Starting with the line that has "Summer Strolls (373, 1021)", retype each line down to the end of the entries below, without leaving any out or adding any.

Data for analysis:
++++++++
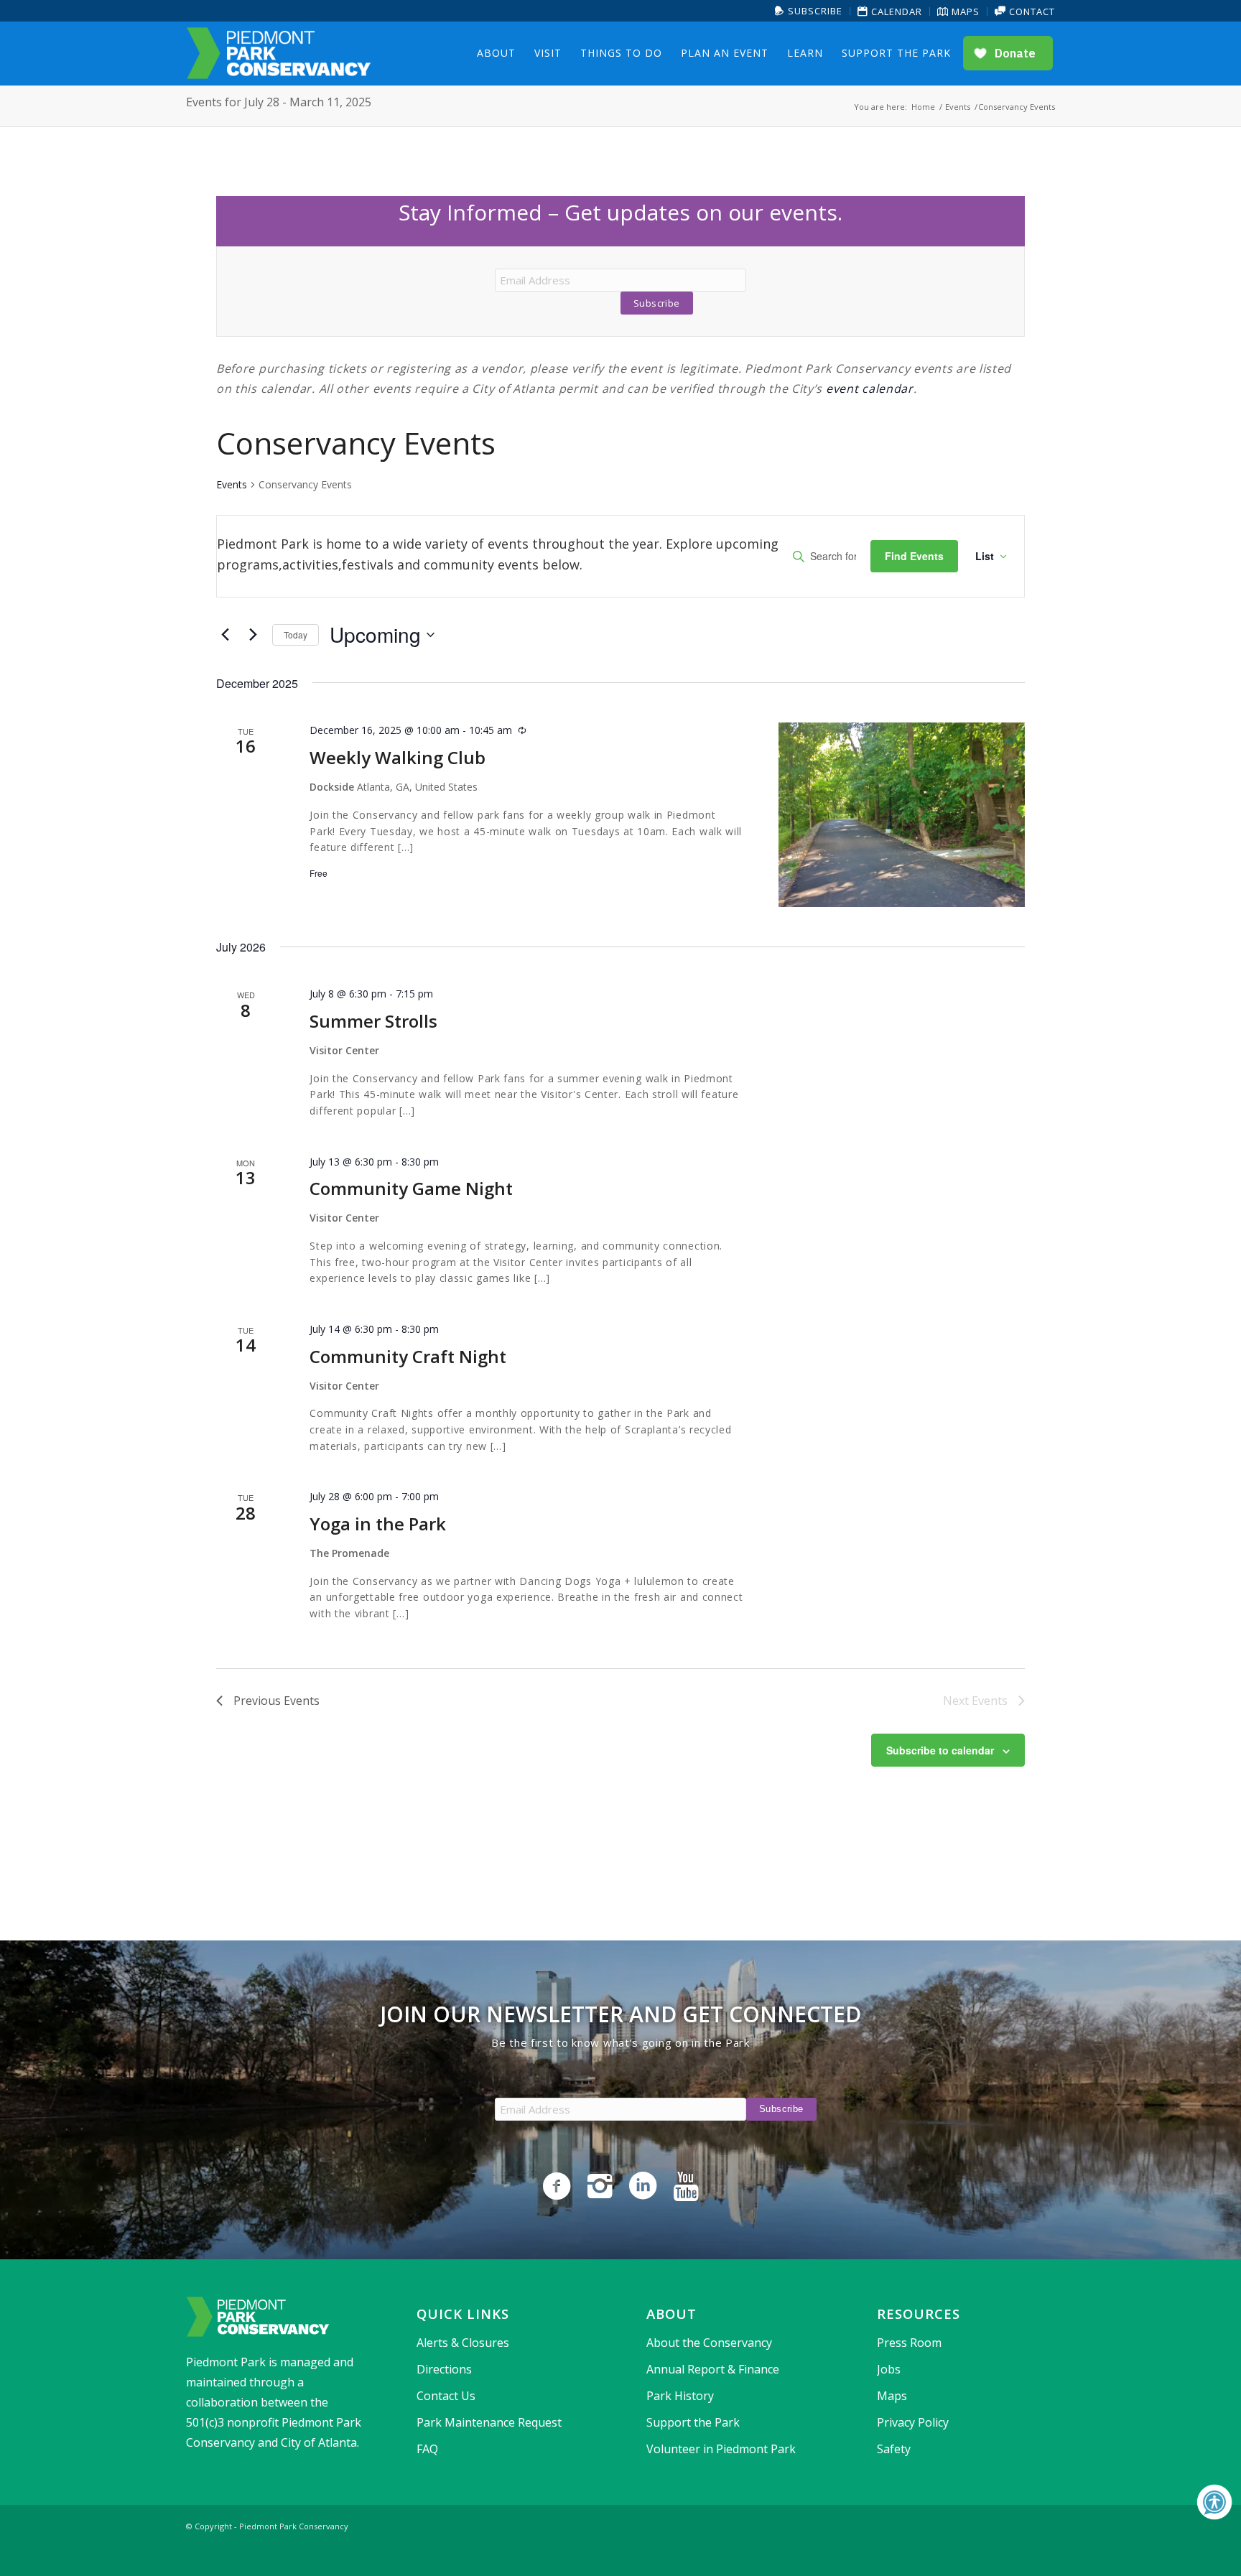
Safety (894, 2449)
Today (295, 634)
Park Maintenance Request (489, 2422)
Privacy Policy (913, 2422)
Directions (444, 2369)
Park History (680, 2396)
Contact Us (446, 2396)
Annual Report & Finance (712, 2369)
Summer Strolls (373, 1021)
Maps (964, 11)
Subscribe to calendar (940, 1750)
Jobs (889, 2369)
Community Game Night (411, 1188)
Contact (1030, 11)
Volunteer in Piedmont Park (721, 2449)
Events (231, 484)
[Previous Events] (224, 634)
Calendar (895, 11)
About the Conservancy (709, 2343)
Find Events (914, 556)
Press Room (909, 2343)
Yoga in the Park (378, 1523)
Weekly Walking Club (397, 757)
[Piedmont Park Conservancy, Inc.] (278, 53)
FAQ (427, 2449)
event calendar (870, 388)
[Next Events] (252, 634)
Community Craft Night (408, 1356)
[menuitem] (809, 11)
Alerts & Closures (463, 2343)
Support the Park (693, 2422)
++++++++
Exercise output:
Summer Strolls (373, 1021)
Maps (964, 11)
Subscribe to calendar (940, 1750)
Jobs (889, 2369)
Community Game Night (411, 1188)
Contact (1030, 11)
Volunteer in Piedmont Park (721, 2449)
Events (231, 484)
[Previous Events] (224, 634)
Calendar (895, 11)
About the Conservancy (709, 2343)
Find Events (914, 556)
Press Room (909, 2343)
Yoga in the Park (378, 1523)
Weekly Walking Club (397, 757)
[Piedmont Park Conservancy, Inc.] (278, 53)
FAQ (427, 2449)
event calendar (870, 388)
[Next Events] (252, 634)
Community Craft Night (408, 1356)
[menuitem] (809, 11)
Alerts & Closures (463, 2343)
Support the Park (693, 2422)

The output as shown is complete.